## ФРАГМЕНТ ИСТОЧНИКА
══════════
Необходимо восстановить в правах понятие «фашизм», напомнить о его подлинном содержании.
Когда-то термин «фашизм» обозначал локальное явление — режим итальянского диктатора Бенито Муссолини. Позднее он поменял смысл и стал синонимом нацизма (национал-социализма) Третьего рейха. В течение 1950–1990-х западная политология стала называть фашизмом любой репрессивный режим и отождествляла его с паранаучным термином «тоталитаризм». Это было сделано для того, чтобы объединить нацизм и коммунизм, явления идеологически полярные и имеющие разные социальные базы. В одном случае — крупную буржуазию и средний класс, в другом — пролетариат и городские низы.
Теория бинарного тоталитаризма не имеет серьезного научного статуса. Термину «фашизм» сегодня возвращен его исторический смысл. Это синоним расизма и всех его разновидностей — культур-расизма (идея культурного превосходства), социал-расизма (идея социального неравенства как от природы данного разделения людей на господ и холопов) и т.п.
Основная идея этих доктрин одна: миф превосходства и принцип «градации человеческого материала». При этом всегда находится группа, в отношении которой «закон не писан» и «всё дозволено».
Фашизм направлен против той части идентичности, которую человек не может изменить, — этнической. Этим он принципиально отличается от обычного авторитаризма, требующего к себе идеологической лояльности. Фашизм не оставляет человеку никакого «или». Именно поэтому теория двух тоталитаризмов, пытающаяся соединить фашизм и коммунизм, — кощунственна.
Обычно выделяют несколько признаков фашизма. Так, итальянский философ Умберто Эко насчитал их 14. Но такой подход лишь размывает предмет разговора. Миф превосходства — важнейший признак. Остальное факультативно. Дополнительные определения порождаются желанием «прицепить» к фашизму что-то еще.
Например, «национальную гордость». Нормальные люди гордятся своим народом и его культурой, но не стремятся уничтожить другие народы. В этом отличие национализма от нацизма.
══════════
## ЧТО НУЖНО СДЕЛАТЬ
(1) Согласуются ли с фрагментом о фашизме утверждения (a), (b) и (c)? Для каждого ответьте «да» или «нет» и приведите решающие слова фрагмента в точной цитате.
(a) Сначала термин «фашизм» обозначал режим Бенито Муссолини.
(b) Умберто Эко насчитал двенадцать признаков фашизма.
(c) Важнейшим признаком фашизма автор считает миф превосходства.
(2) Процитируйте из фрагмента о фашизме отрезок от слов «Необходимо восстановить в» до слов «и городские низы.» включительно.

## ЗАПИСАННЫЕ ДАННЫЕ
══════════
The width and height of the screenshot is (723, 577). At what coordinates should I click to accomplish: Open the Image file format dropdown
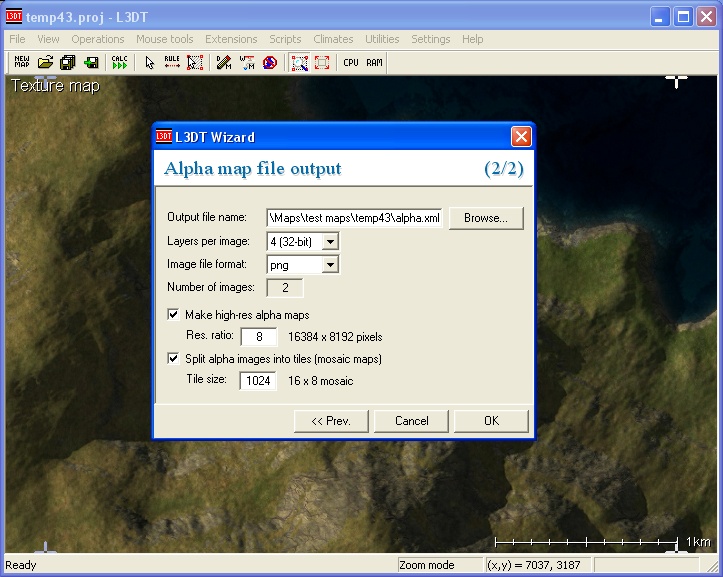click(x=331, y=265)
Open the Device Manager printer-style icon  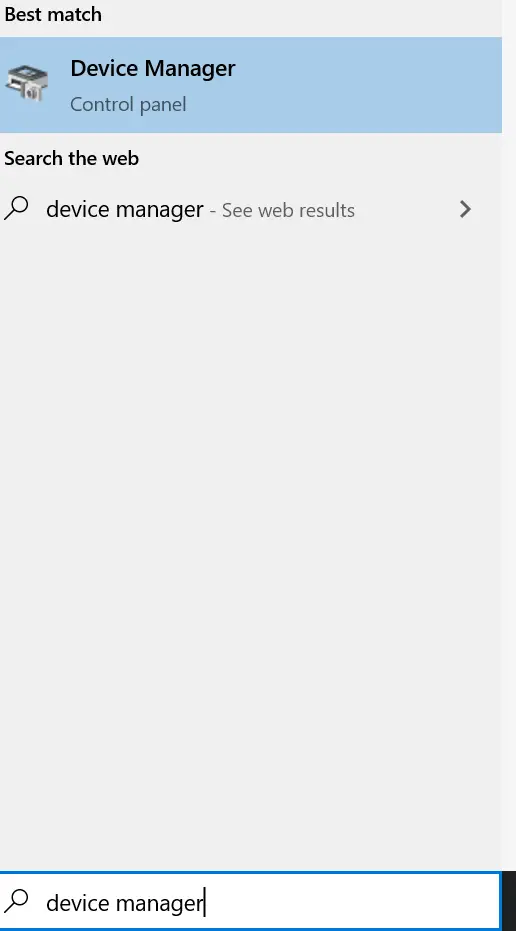27,83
══════════
## ОТВЕТЫ К УПРАЖНЕНИЮ
(1)
(a) Да: «обозначал локальное явление — режим итальянского диктатора Бенито Муссолини».
(b) Нет: «итальянский философ Умберто Эко насчитал их 14».
(c) Да: «Миф превосходства — важнейший признак».

(2)
Необходимо восстановить в правах понятие «фашизм», напомнить о его подлинном содержании.
Когда-то термин «фашизм» обозначал локальное явление — режим итальянского диктатора Бенито Муссолини. Позднее он поменял смысл и стал синонимом нацизма (национал-социализма) Третьего рейха. В течение 1950–1990-х западная политология стала называть фашизмом любой репрессивный режим и отождествляла его с паранаучным термином «тоталитаризм». Это было сделано для того, чтобы объединить нацизм и коммунизм, явления идеологически полярные и имеющие разные социальные базы. В одном случае — крупную буржуазию и средний класс, в другом — пролетариат и городские низы.